BRIEF: Please reproduce the cost comparison of managed and self-hosted model inference word for word, in full.

EXCERPTED TEXT:

A different worked example. 5 billion input, 1 billion output per month.

Managed ($3 per million in + $15 per million out): $30,000 monthly, $360,000 annual.

Self-hosted (Llama 3.3 70B on a small fleet — say 8 H100s for throughput and redundancy):

Hardware       : 8 × $2.80/hour × 24 × 30 = $16,128/month, ~$194,000 annual
Engineering    : 2 senior FTE year one  = $500,000
Lifecycle / obs: $40,000
Year-one total: ~$734,000

Year two (1 FTE):
Hardware       : ~$194,000
Engineering    : $250,000
Lifecycle / obs: $40,000
Year-two total: ~$484,000

Year three (1 FTE, lower lifecycle):
Year-three total: ~$420,000

Managed annual: $360,000. Self-hosted year-three: $420,000. Still slightly above. Crossover at this workload may be 10x further. The frontier-managed cook is durably cheaper for many workloads even at very high volume, because the inference engineering cost does not vanish.

Where self-hosted clearly wins. Open-weight models that match the workload's quality bar, very high consistent volume (tens of billions of tokens per month), and an engineering team that already has GPU operations expertise. That combination is rare. When it exists, the savings are real.

EXTRACTED INFORMATION:
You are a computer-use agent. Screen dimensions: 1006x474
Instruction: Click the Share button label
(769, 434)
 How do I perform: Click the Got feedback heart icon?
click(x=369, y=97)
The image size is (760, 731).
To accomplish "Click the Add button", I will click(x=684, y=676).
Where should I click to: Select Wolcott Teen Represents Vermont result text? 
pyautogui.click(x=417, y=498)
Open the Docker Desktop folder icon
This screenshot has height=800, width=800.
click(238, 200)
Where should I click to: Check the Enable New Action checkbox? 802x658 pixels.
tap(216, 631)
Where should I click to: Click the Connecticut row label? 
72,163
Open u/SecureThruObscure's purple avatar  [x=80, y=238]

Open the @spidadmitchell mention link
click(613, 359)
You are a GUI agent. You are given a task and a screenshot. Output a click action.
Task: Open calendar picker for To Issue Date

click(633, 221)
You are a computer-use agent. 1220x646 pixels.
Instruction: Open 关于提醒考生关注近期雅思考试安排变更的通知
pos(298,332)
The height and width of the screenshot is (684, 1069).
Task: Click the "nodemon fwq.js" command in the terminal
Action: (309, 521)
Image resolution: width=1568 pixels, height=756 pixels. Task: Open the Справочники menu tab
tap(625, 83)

EXERCISE RESPONSE:
A different worked example. 5 billion input, 1 billion output per month.

Managed ($3 per million in + $15 per million out): $30,000 monthly, $360,000 annual.

Self-hosted (Llama 3.3 70B on a small fleet — say 8 H100s for throughput and redundancy):

Hardware       : 8 × $2.80/hour × 24 × 30 = $16,128/month, ~$194,000 annual
Engineering    : 2 senior FTE year one  = $500,000
Lifecycle / obs: $40,000
Year-one total: ~$734,000

Year two (1 FTE):
Hardware       : ~$194,000
Engineering    : $250,000
Lifecycle / obs: $40,000
Year-two total: ~$484,000

Year three (1 FTE, lower lifecycle):
Year-three total: ~$420,000

Managed annual: $360,000. Self-hosted year-three: $420,000. Still slightly above. Crossover at this workload may be 10x further. The frontier-managed cook is durably cheaper for many workloads even at very high volume, because the inference engineering cost does not vanish.

Where self-hosted clearly wins. Open-weight models that match the workload's quality bar, very high consistent volume (tens of billions of tokens per month), and an engineering team that already has GPU operations expertise. That combination is rare. When it exists, the savings are real.